Inflation is tracked by the government through the CPI or Consumer Price Index. A basket of goods is selected and compared against prices each year to determine if inflation exists or not.  So a 2 percent CPI means all the goods placed in the basket went up on average 2 percent.ConsumerPriceIndex The assumption to be made from this is that all prices went up 2 percent or more.
But, what if I track my own basket of goods and use 30 items instead of 8?  And what if I don’t change the goods in my basket like the government does year after year, so I get a more accurate picture of these increases over time?  It is isn’t hard to track the cost of one gallon of milk, or tuition at the college my child goes to.  It’s not hard to track the membership fees I pay to my recreation center, or the cost of my favorite tennis shoes.  Once you do your own tracking, which I have done many times, you will realize like I did that the CPI is very subjective and not very accurate. Your own tracking will inspire you to learn what you can do to keep up with inflation, especially when it comes to retirement income, which, as I mentioned at the beginning of this post is sort of “set” at the point in which you turn it on.
Here are a list of things you can do to combat inflation as it relates to retirement income:

  • Start a small business to make more money and pay for increasing costs. You may scoff at this idea, but many of my clients have been able to stay on top of rising costs during retirement by operating a small business out of their home based on an activity they enjoy doing. They make a little extra money and enjoy some real tax savings as well. That’s because small businesses create many more deductions on Schedule C than retirement income. Note: be sure you are running your business as a viable venture and not as a hobby or the IRS will not allow such deductions. Learn more by reading MONEY:  What Financial “Experts” Will Never Tell You (amazon.com).
  • Arrange your retirement money to be “indexed” to market increases.
  • Own real estate such as a rental duplex or small apartment complex (even a basement apartment); the rent you collect can increase with inflation, thus helping you keep up with rising costs. 

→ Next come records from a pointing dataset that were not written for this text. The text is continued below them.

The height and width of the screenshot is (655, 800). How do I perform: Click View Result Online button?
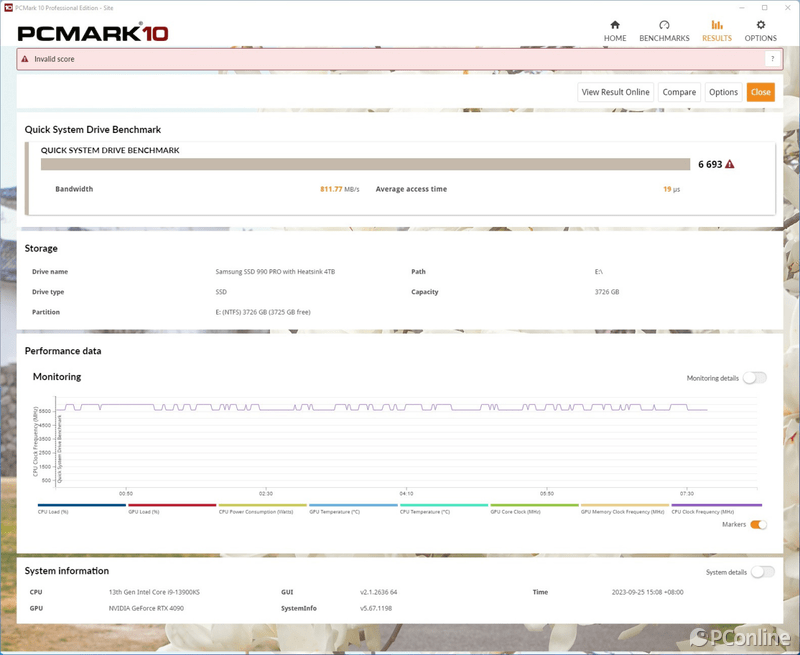point(615,92)
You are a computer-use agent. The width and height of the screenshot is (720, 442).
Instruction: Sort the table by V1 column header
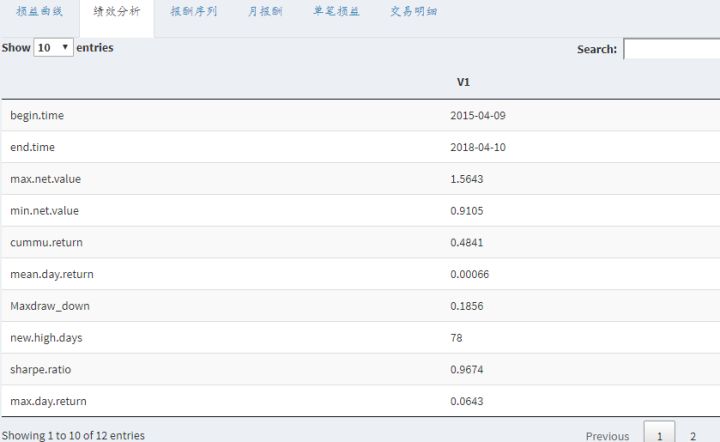[463, 82]
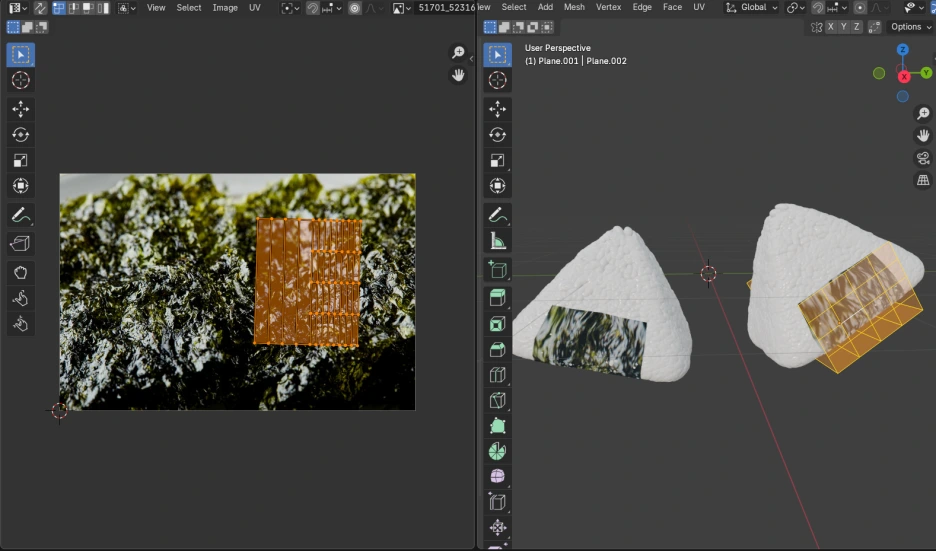Activate the Cursor tool in 3D viewport
This screenshot has height=551, width=936.
(498, 81)
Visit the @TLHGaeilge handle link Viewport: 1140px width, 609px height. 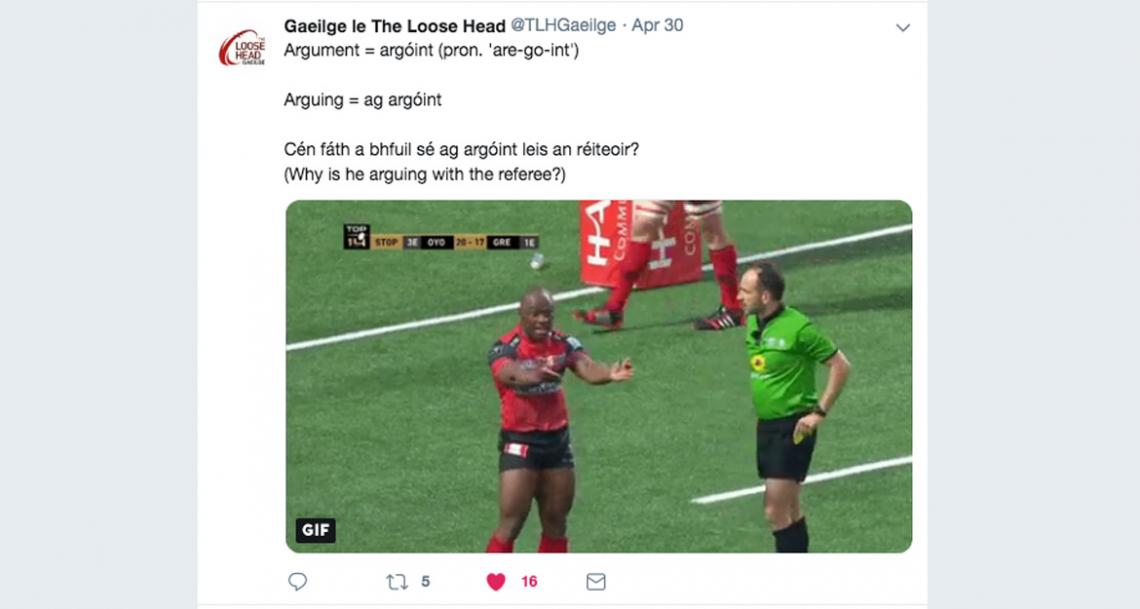coord(563,25)
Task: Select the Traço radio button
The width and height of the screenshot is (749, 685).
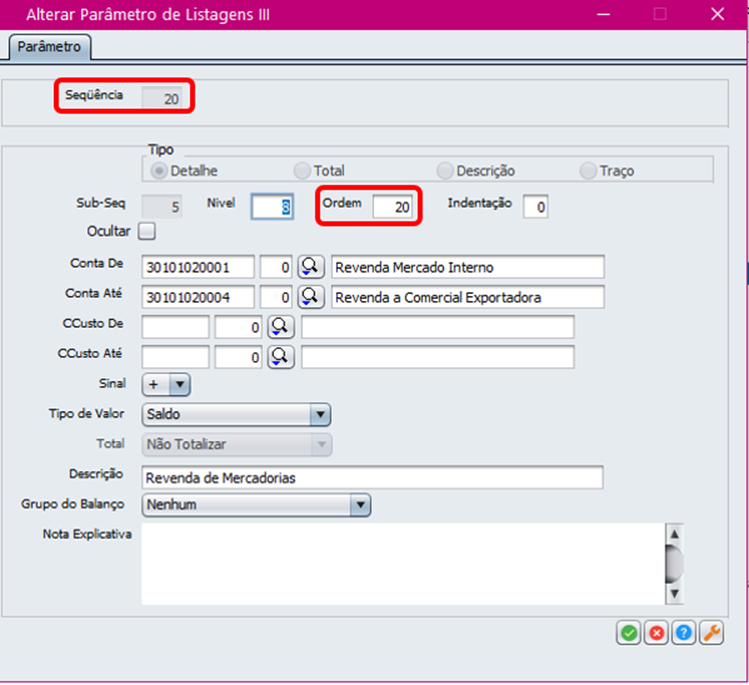Action: point(588,171)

  • Consider moving to a more rural area; inflation is worse in larger metropolitan areas.  The best way to do this is through Internet searches for communities that require less money to live than your own. I did this last year and found that an income of $100,000 living in San Francisco, California is equal to $43,000 living in Cedar City, Utah.  And what would that $43,000 living in rural Utah be worth in an even more rural setting, such as Costa Rica? Having traveled to Costa Rica and discussing this with several people from the United States who live there, my estimate would be about $15,000 a year, as compared to $100,000 living in California.  It does make a big difference where you live.

In retirement it is important that you don’t ignore the elephant in the room, i.e., inflation. It is a problem and you need to keep your eyes open to the real costs for you and find solutions that can counter increasing living costs as much as you can. Unfortunately, inflation is here to stay. Be sure you study it and plan around it, or inflation will silently decrease your purchasing power in your retirement years.